管理人  ++.. 2008/09/28(日) 00:22 [378] [引用]

 
僕のぢ病 も どうも 都合の悪るいものだ これでは 家に立ち寄って そして適当な療治するのが本当だと思ったが、なあーに まかりまちがったて、死程のこともあるまい(中略)然し、大事にはするよ、私しの理想は遠いのですもの
 
 ここでいう「ぢ病」は「持病」ですね。ガッチャキ(痔)ではありません。

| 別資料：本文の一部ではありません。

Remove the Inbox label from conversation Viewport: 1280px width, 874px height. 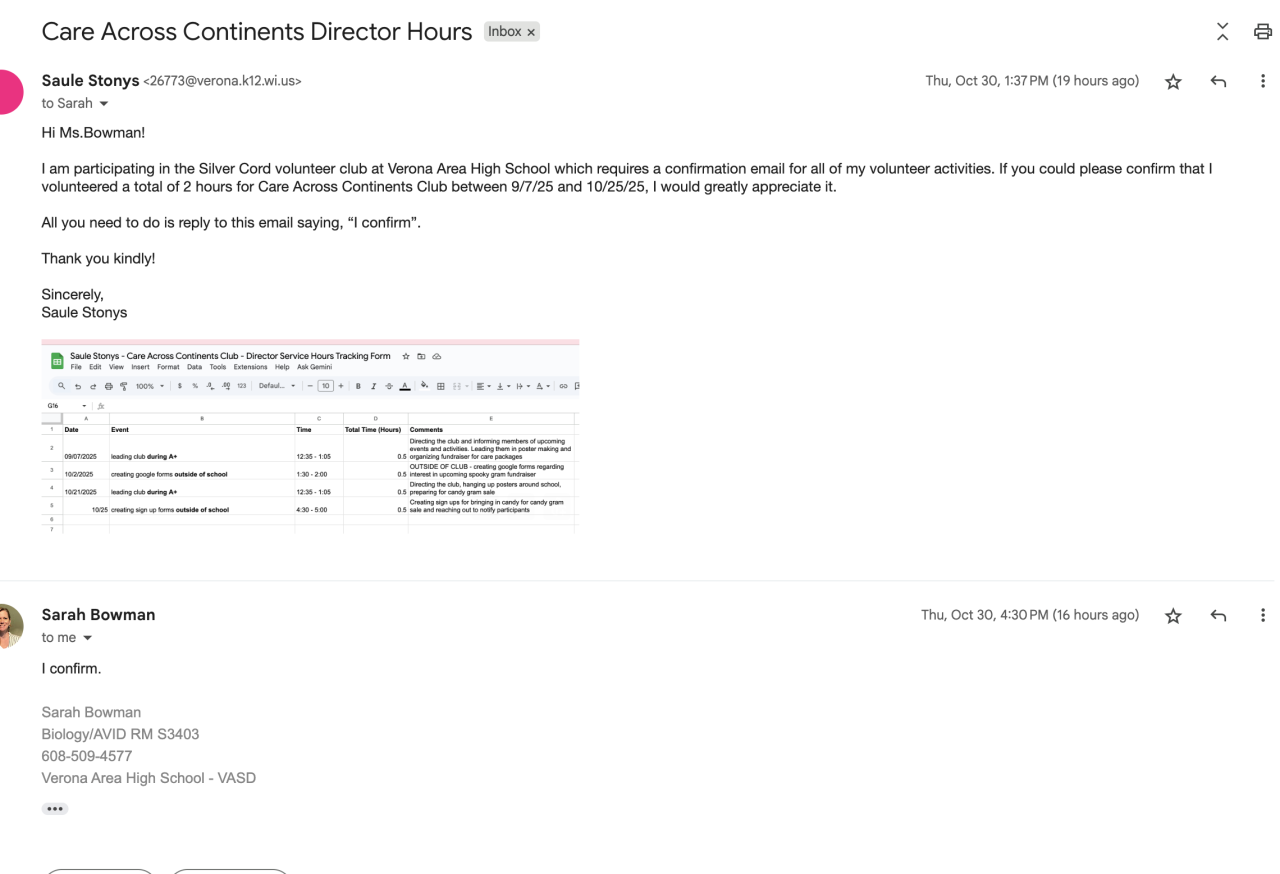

東京の生活は経済的に安定していたため、活力に満ちているような気もしますが、かといって、完治したわけではないようです。東京時代も北斗は「持病」の発病に悩まされていたのかもしれません。山中峯太郎に会った時、顔が黒いと表現されていますが、もしかしたら、それも病気のせいなのかもしれませんね。

 北斗が、なぜ郷里に余市に帰らず、「いの一番」に幌別に向かったのか不思議に思いましたが、明確な意図があったことが、これでわかります。

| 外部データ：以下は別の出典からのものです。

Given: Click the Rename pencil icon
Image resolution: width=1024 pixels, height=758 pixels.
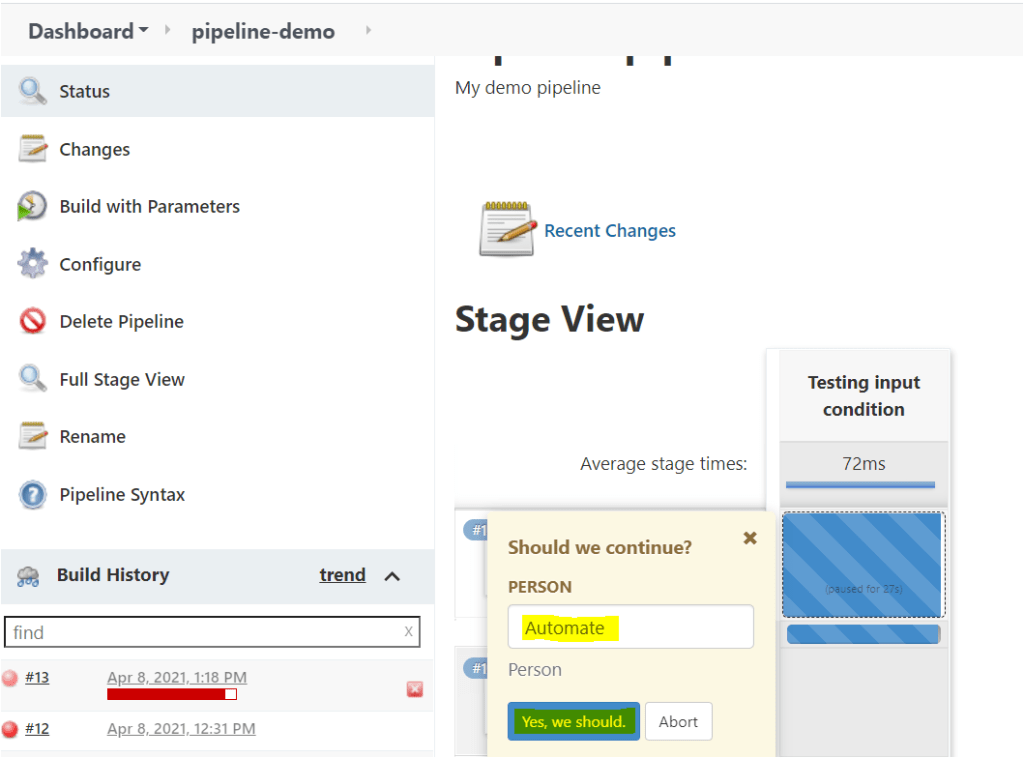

管理人  ++.. 2008/10/05(日) 00:50 [379] [引用]

 
また 父も兄も ゐるのだし 私しは父よりも兄よりも 亡き母や それから 私しを愛して下した、石亀石五郎爺や の霊をなぐさめ、姉 の霊をなぐさめるうへに於ても 私しは私しを鞭撻して私しの良心に進まなければなりません、と思ってゐます。

 この石亀さんについては誰かわかりません。
 姉については、北斗の八つ年上の長姉と、北斗の生まれる六年前に生まれ、三歳で死んだ次姉がいますが、ここでいう姉は長姉のことだと思います。この姉は、十五歳の時にはまだ生きているので、亡くなったのはそれ以降でしょう。

管理人  ++.. 2008/10/05(日) 23:44 [380] [引用]

 
 あんまり引用ばかりすると、よくないとは思いますが……この手紙自体が、北斗の思想の塊だと思うので、引用をせざるを得ないですね。
 次はこの当時の北斗の思想そのもの、ともいうべき文です。ちょっと長いですが引用します。(適宜改行を入れています)。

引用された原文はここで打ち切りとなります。